At a federal level, you get taxed at the marginal rate for your income with the crowdfunding gross adding to whatever income you made for the year. This can push some people from one tax bracket to another, like 15% to 25% or 25% to 28%. You pay the highest tax on the last dollar you earn, as it were, not on every dollar.

(The U.S. uses brackets, which mean you only pay a given rate for the range of income for that bracket. For instance, for a single person or married-filing-separately, after deductions and other adjustments on a 1040 in 2012, the 15% rate applies to $8,700 to $35,350, and 25% rate applies to an adjusted gross income from $35,350 to $85,650. If your adjusted gross income was $30,000 before the crowdfunding project, and that added $10,000 without offsetting business expense for $40,000 total, you’d pay 15% on $5,350 of that and 25% on $4,650.)

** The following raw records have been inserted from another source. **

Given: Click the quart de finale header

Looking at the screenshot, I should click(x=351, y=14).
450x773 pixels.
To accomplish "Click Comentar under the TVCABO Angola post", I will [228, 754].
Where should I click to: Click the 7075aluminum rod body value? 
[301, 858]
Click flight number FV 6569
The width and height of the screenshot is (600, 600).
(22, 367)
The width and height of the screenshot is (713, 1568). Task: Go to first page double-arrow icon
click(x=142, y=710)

The upshot: you have to be sure you can pay the tax on that additional amount added on to your income, at whatever bracket(s) it falls into.

Of course, and here’s where you need to see an accountant or tax preparer, nearly any crowdfunding project will have large associated expenses that will be deductible for a sole proprietor. For my project, I’ll have travel, professional services (graphic design and illustration), book production (printing), and so on.

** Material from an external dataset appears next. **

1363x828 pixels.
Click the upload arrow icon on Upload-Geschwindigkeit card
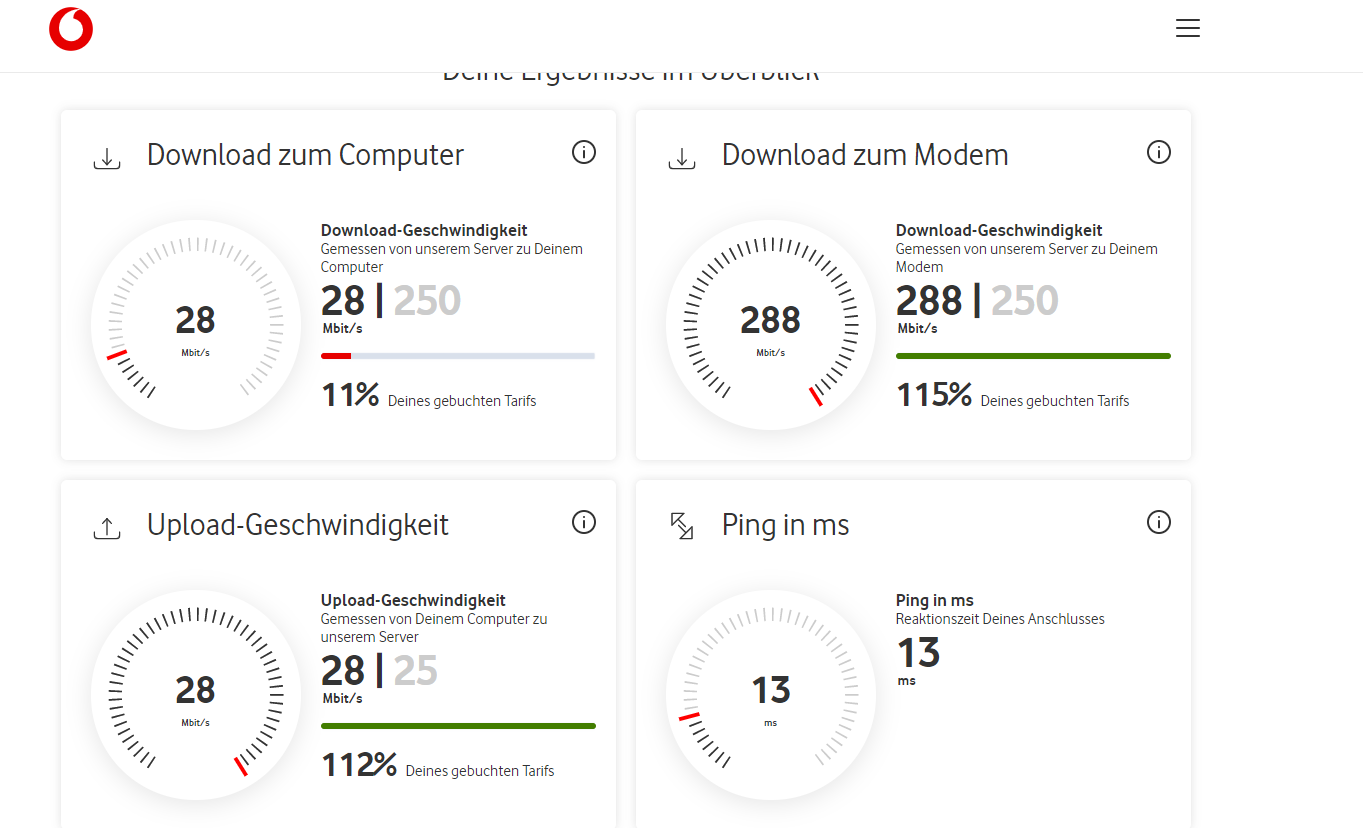coord(106,526)
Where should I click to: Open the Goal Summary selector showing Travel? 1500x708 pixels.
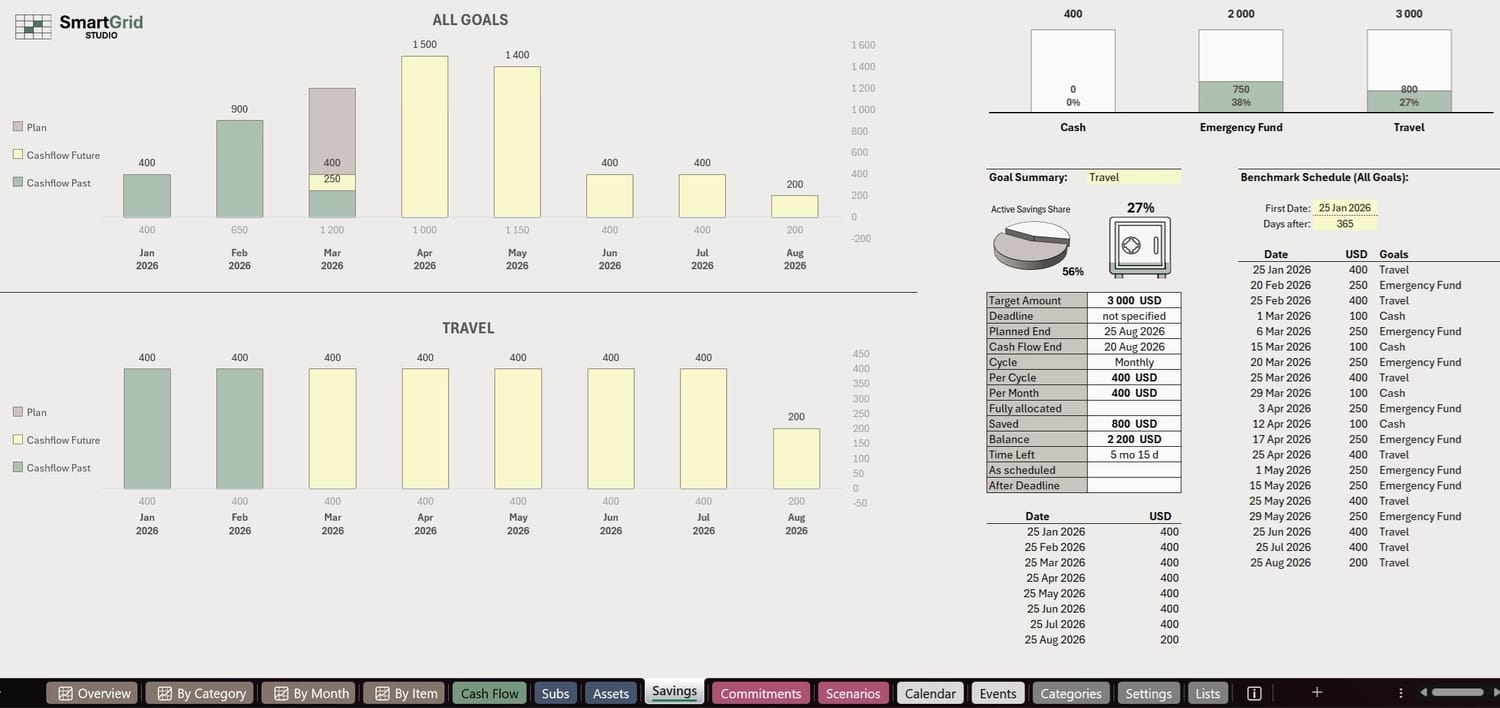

But I’m trying to raise money in 2012 for a project that won’t complete until 2013. I’ll wind up paying tax on what I receive in 2012 for which I don’t have offset expenses (since the book won’t be printed until next year), and have expenses in 2013 that will offset some of the tax paid this year. (It gets more confusing when, like me, you have to pay quarterly estimated federal taxes, and have to be sure you pay the right amounts on time, too, figuring out what those should be.)

If you plan it right, you’ll make sure you have both your funding and your expenses in the same tax year.

Again, a good reason to talk to a professional.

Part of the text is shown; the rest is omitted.